The CKAN data portal software now has fully integrated output of metadata as RDF linked data, in XML or N3 format. To see it at work, simply add the appropriate prefix to the URL for a dataset. For example, here is a dataset on the DataHub (as it happens, part of the LODcloud). Would you like an XML RDF file of the metadata? here it is!
Instead of changing the URL, you can also change the “Accept:” header of your HTTP request. For full details, see the CKAN documentation. The new feature is already live on the DataHub, and will be released soon as part of CKAN 1.6.1.
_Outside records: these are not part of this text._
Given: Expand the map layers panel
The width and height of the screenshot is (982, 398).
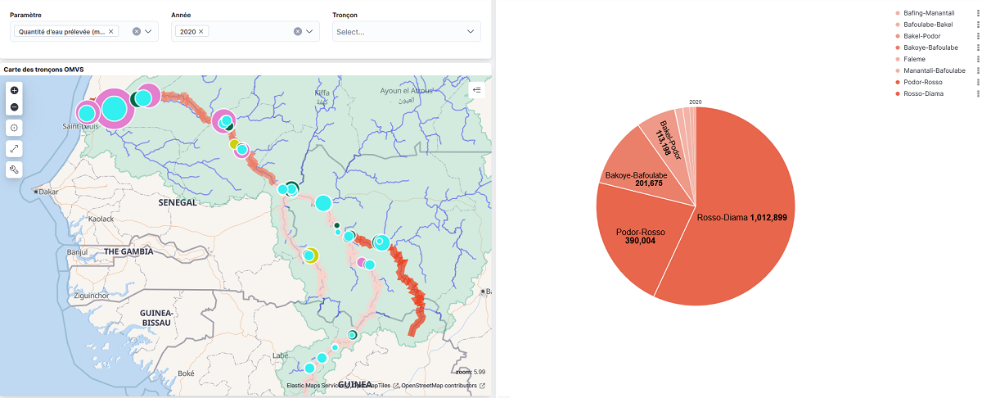Looking at the screenshot, I should (x=478, y=89).
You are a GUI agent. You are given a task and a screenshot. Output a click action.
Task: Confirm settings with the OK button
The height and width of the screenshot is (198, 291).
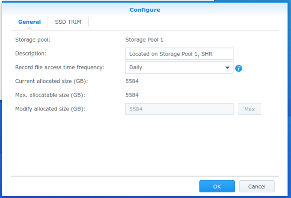[217, 186]
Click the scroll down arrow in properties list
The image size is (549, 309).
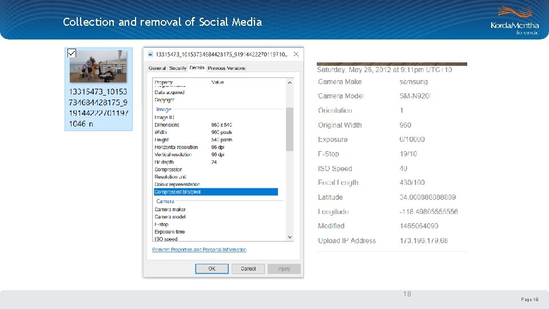click(289, 237)
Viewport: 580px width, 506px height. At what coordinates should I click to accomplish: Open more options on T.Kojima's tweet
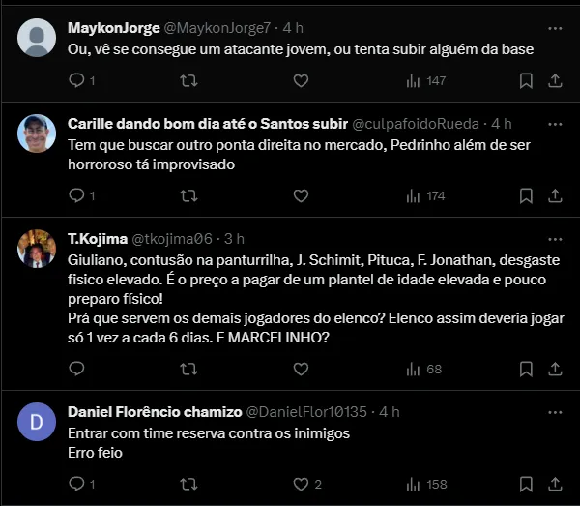coord(556,239)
I am in Vienna, along with my colleague Ira, for a plenary meeting of the assorted partners of the LOD2 project. LOD2 is an EU-funded research project on Linked Open Data, the vision of an interlinked web of data known to many from Tim Berners-Lee’s TED talk. The meeting runs for 3 days, in which there will be discussions about the various work packages, but I have been given the task of blogging about the opening introductory session on Wednesday afternoon. (Full disclosure: I have received a handsome LOD2 mug as advance payment for my efforts.) The Open Knowledge Foundation is one of the partners, because the pan-European CKAN data portal publicdata.eu is part of the project. But being personally a relative newcomer, I was looking forward to finding out in this introductory session what the project is really all about.
Delegates at the LOD2 plenary
Sören Auer, the project co-ordinator, kicked off, giving an overview of the overview. He described the lifecycle of Linked Data, from extraction (from other structured or unstructured data) through to linking in to existing data, enrichment (perhaps by adding more structure), to the point where it can be explored for interesting patterns. For each stage in the lifecycle, there are tools being developed by the project – many are already released. Collectively these tools, which are all Open Source, form the LOD2 ‘stack’. Sören also mentioned some recent milestones, including a Serbian CKAN portal holding a lot of data in RDF, the native format for Linked Data; and a planned new data-oriented conference, the European Data Forum.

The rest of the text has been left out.